[Collected data entries]
*** Block opens ***
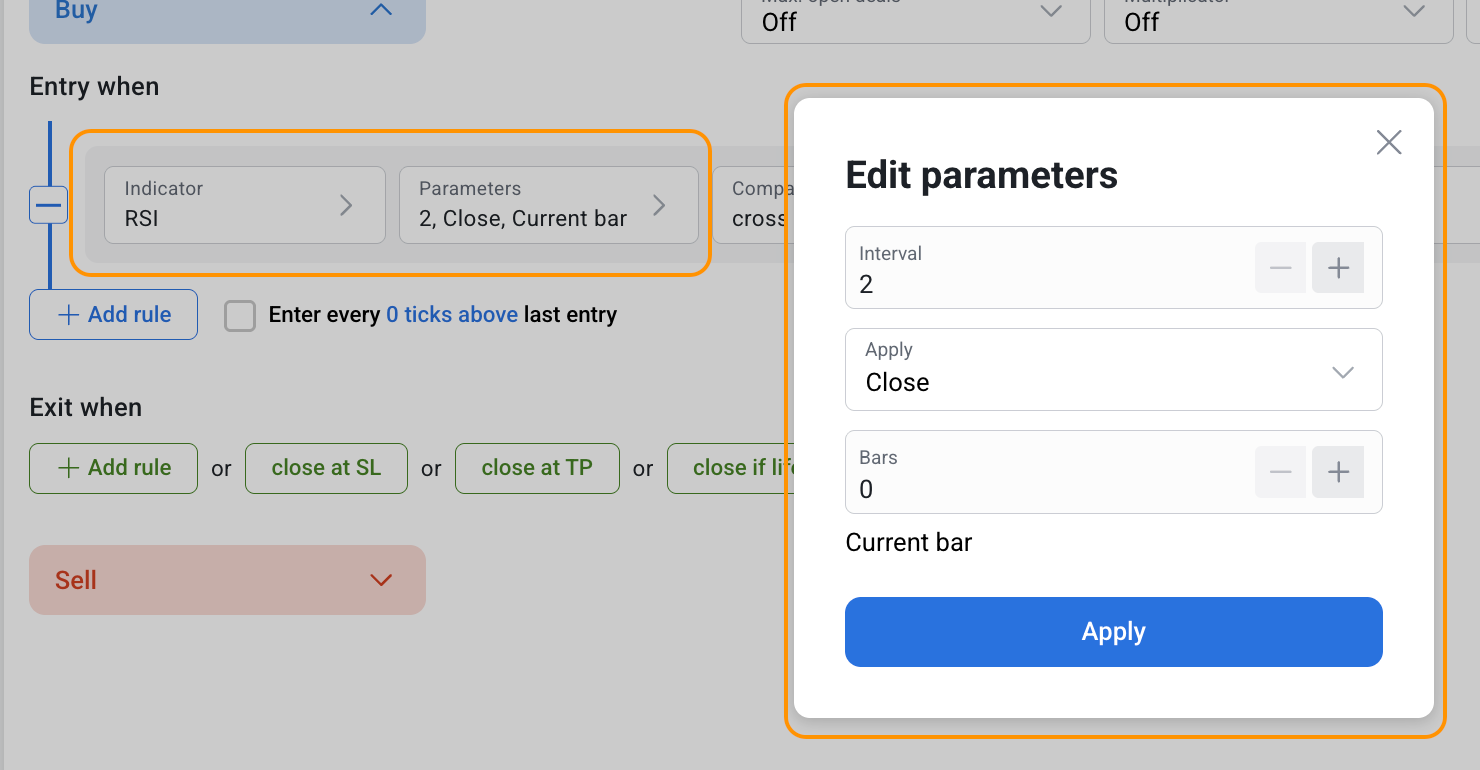The height and width of the screenshot is (770, 1480).
Task: Open the Apply Close dropdown
Action: pos(1113,370)
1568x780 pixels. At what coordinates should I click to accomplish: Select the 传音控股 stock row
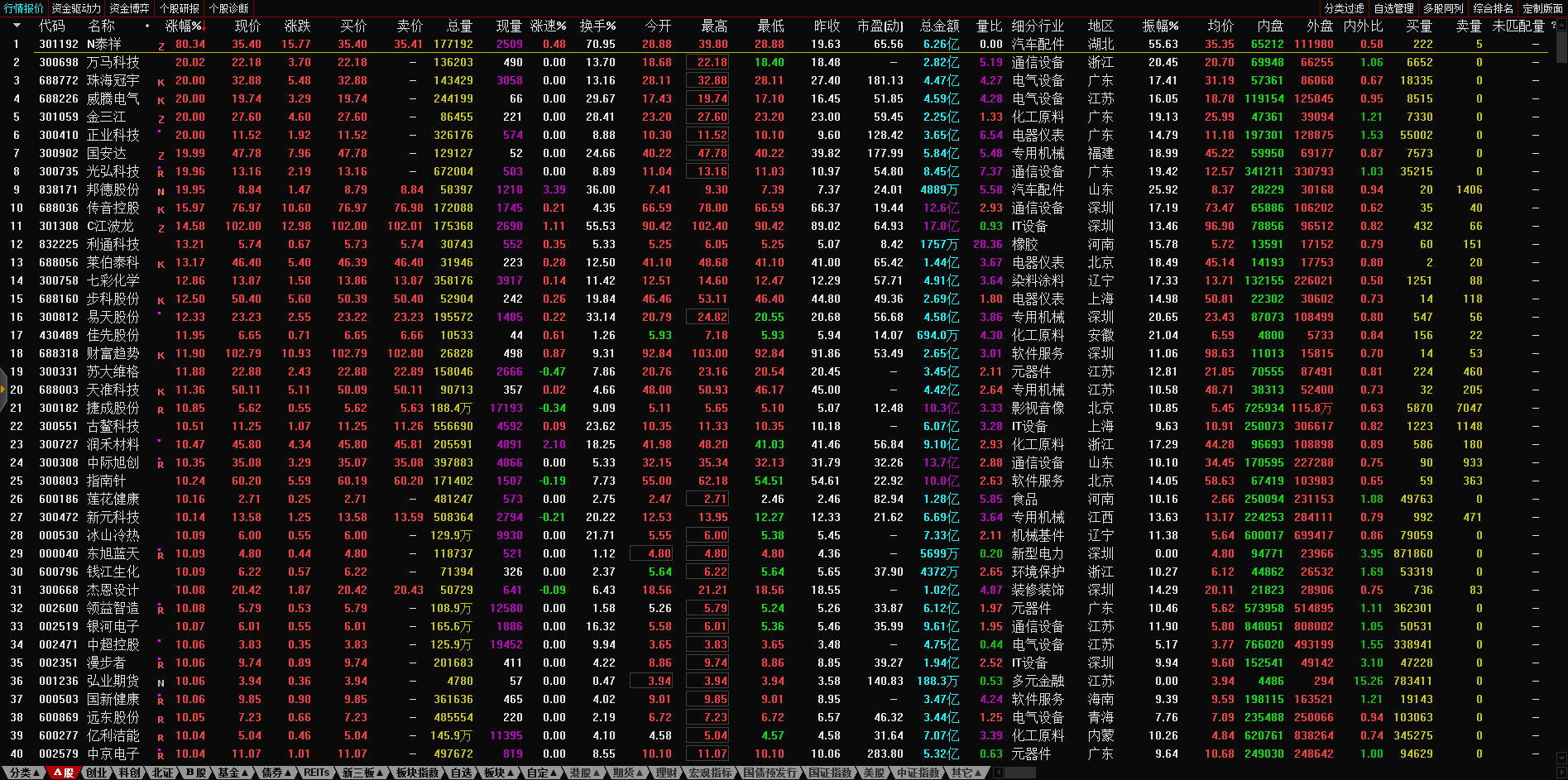point(113,208)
*** Block closes ***
■ TASK REQUIREMENTS
Start with the line holding "1568x780 pixels. At" and repeat exactly every line through the final line of the records above, but no pictures and nothing more.

■ WRITTEN ANSWER
1568x780 pixels. At what coordinates should I click to accomplish: Select the 传音控股 stock row
point(113,208)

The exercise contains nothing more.